Collected data entries:
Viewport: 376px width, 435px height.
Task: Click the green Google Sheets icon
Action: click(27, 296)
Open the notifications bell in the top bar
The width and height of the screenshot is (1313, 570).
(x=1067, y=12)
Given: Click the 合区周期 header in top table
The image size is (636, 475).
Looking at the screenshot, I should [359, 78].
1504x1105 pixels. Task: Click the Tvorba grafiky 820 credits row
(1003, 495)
--
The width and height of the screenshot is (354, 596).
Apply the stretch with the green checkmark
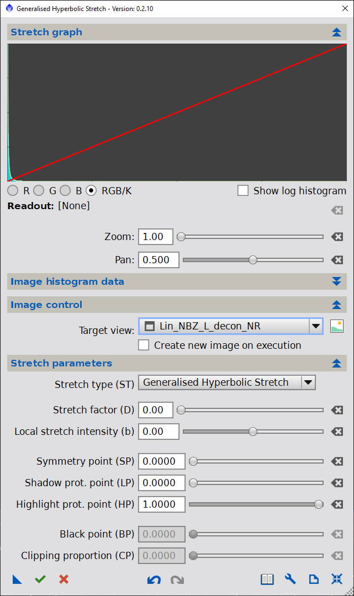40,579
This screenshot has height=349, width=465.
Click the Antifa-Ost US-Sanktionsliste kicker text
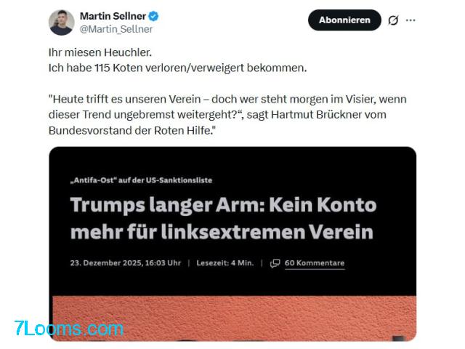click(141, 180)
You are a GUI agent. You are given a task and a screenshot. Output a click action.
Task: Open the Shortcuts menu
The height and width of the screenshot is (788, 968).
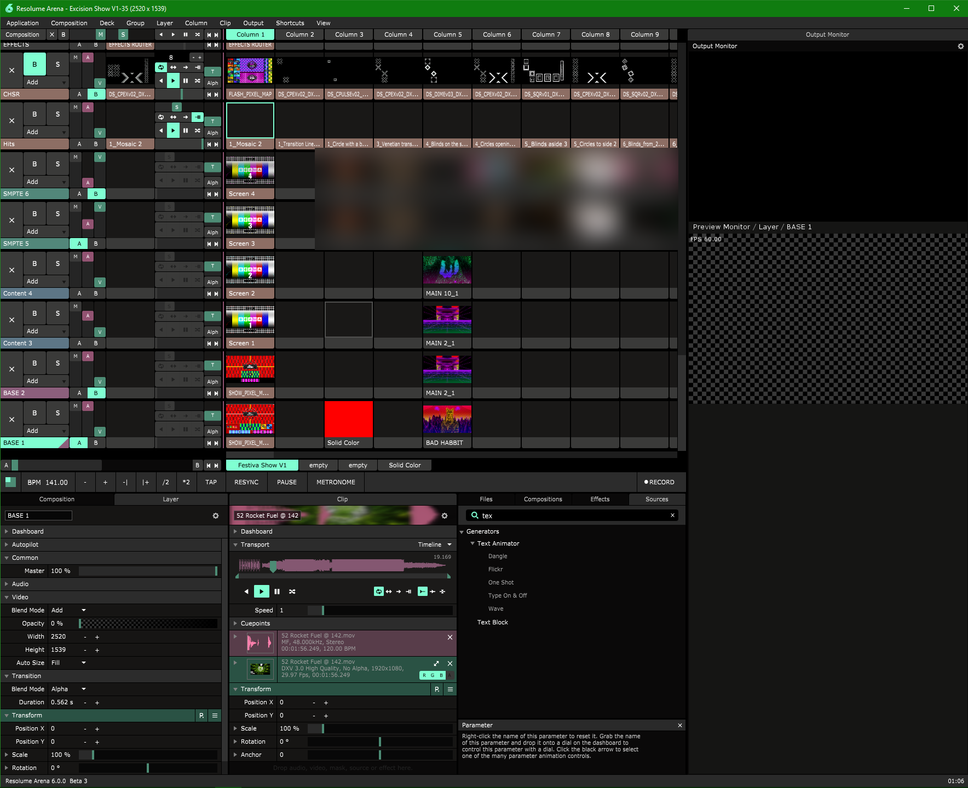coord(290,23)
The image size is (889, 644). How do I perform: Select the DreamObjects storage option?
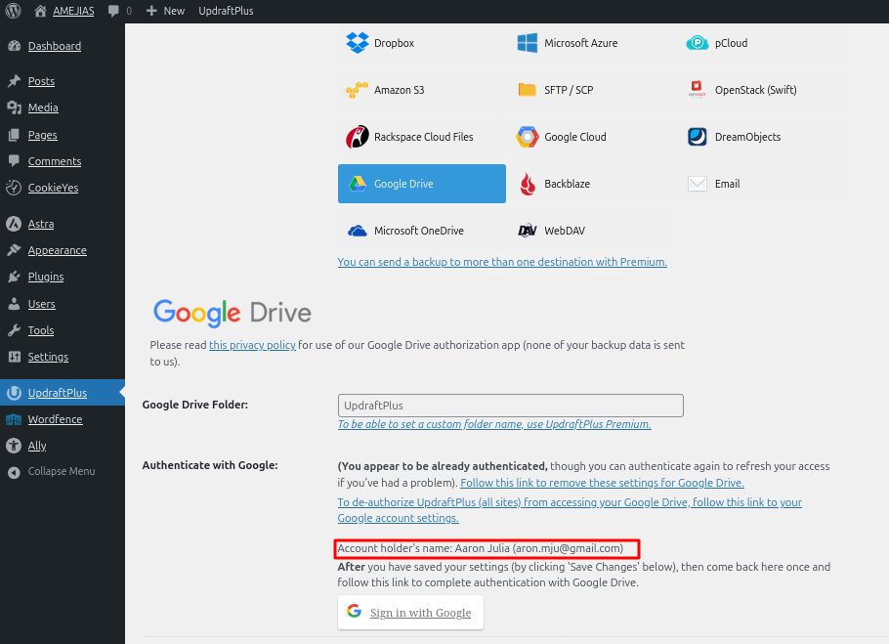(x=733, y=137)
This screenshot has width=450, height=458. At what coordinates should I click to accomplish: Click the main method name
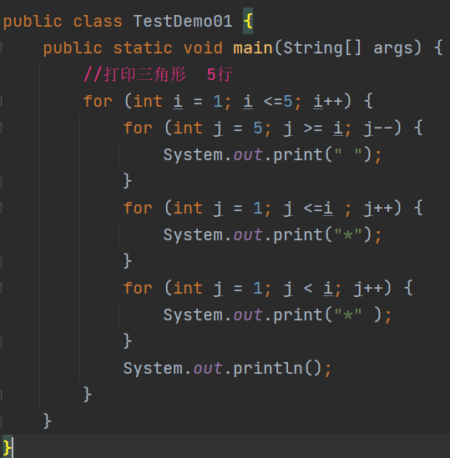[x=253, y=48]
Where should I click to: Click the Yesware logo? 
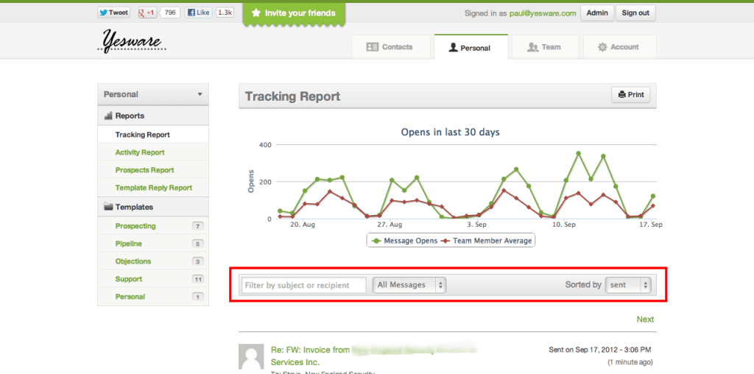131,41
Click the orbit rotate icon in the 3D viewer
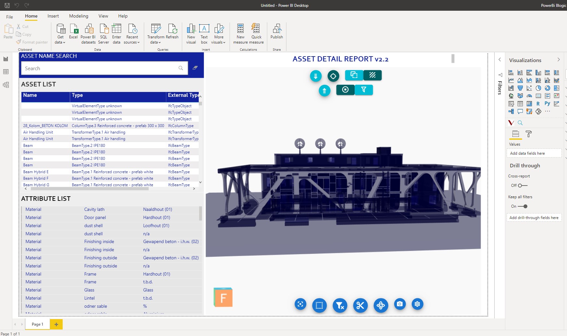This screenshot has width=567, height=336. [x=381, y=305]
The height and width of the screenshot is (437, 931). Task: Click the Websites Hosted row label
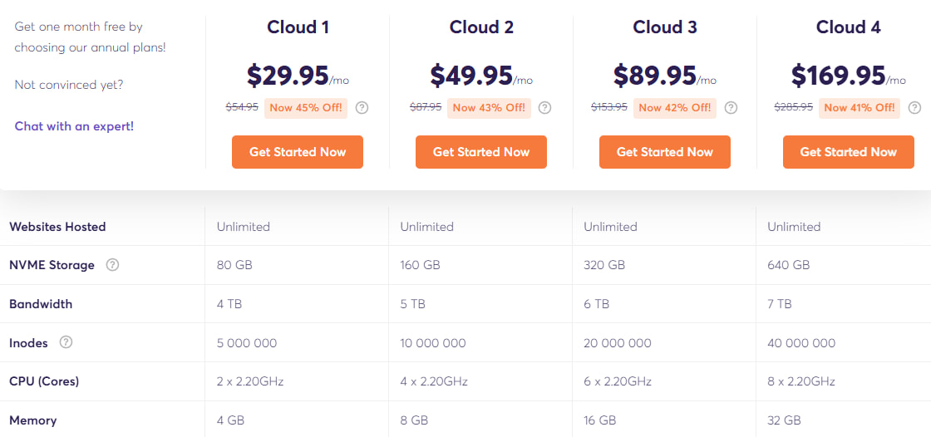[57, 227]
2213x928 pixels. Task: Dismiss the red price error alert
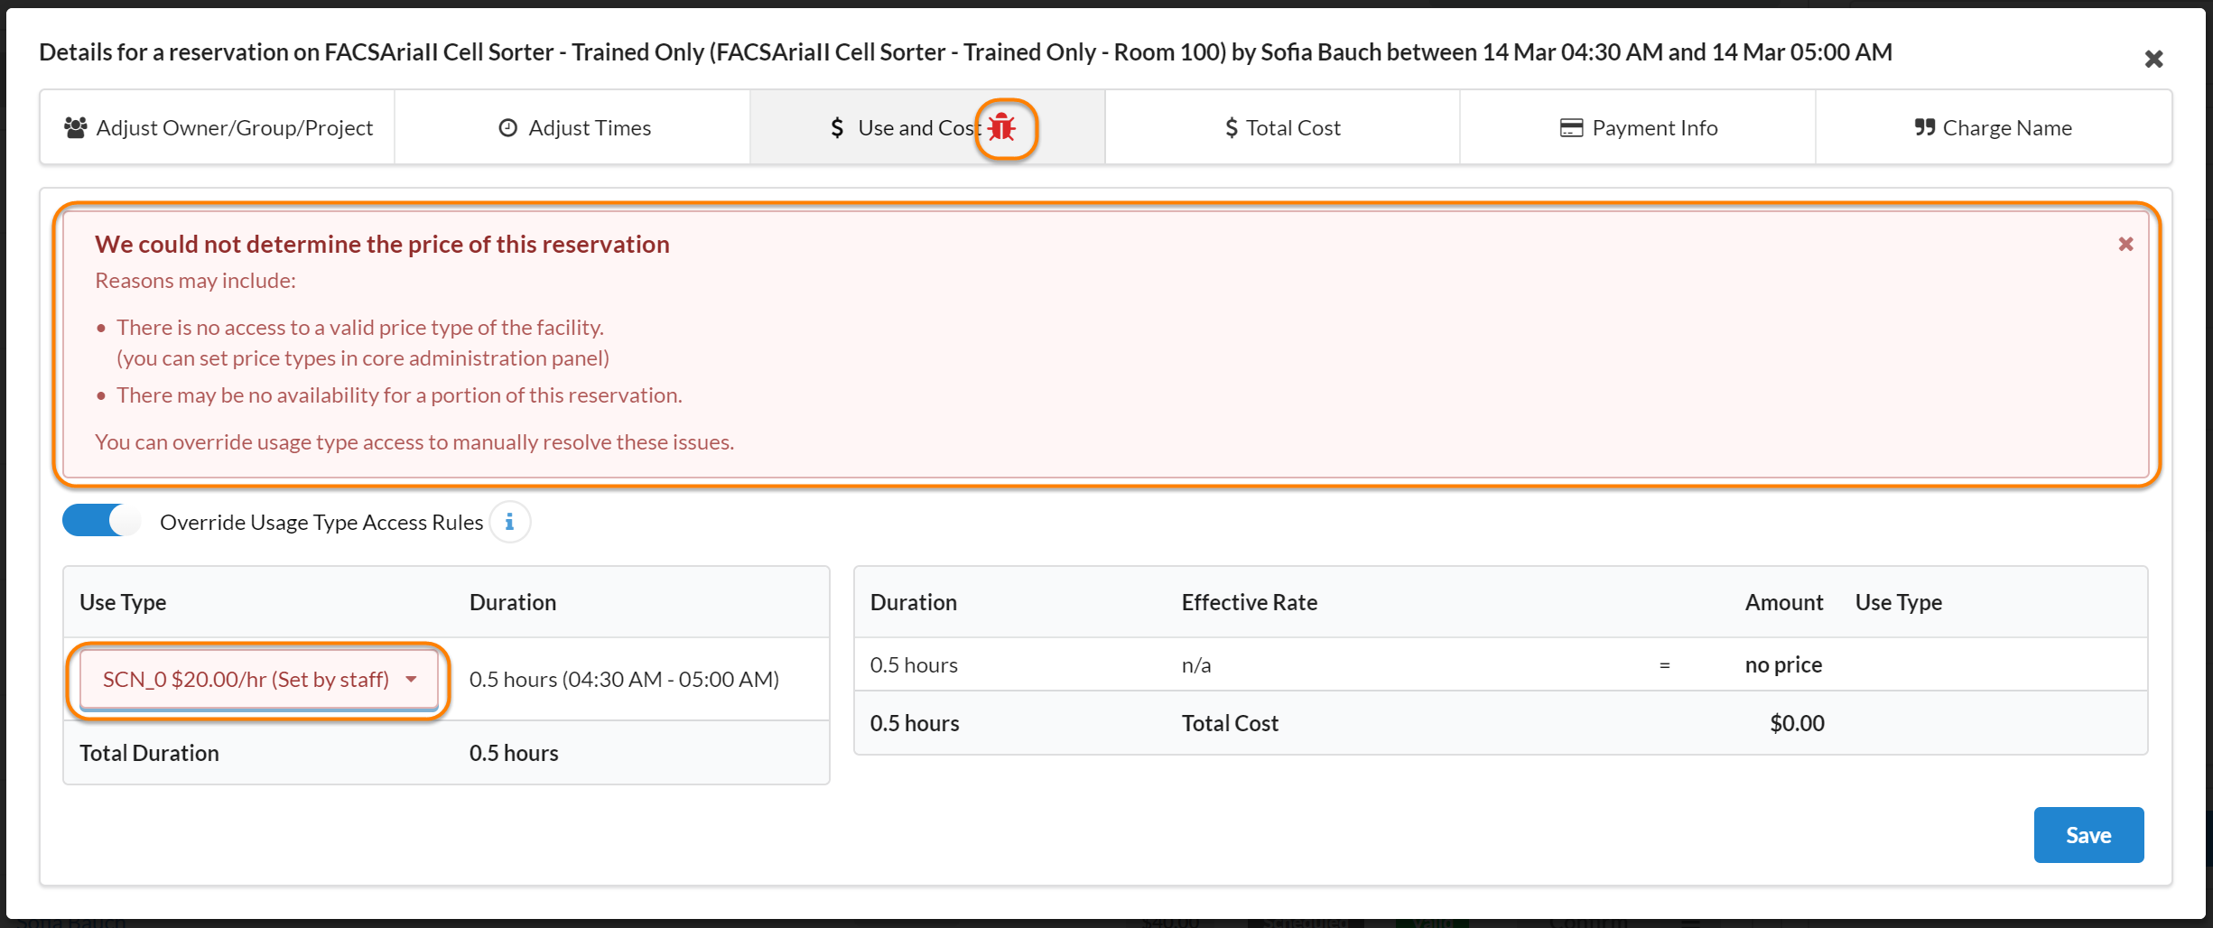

**What the task requires**
Your task is to copy only the lines above starting at the one containing "The height and width of the screenshot is (437, 931)." and ending at the one containing "2213x928 pixels. Task: Dismiss". Copy them exactly, both ends included, and omit the pictures.

**Output for this exercise**
The height and width of the screenshot is (437, 931). Task: Click the Websites Hosted row label
[57, 227]
2213x928 pixels. Task: Dismiss the red price error alert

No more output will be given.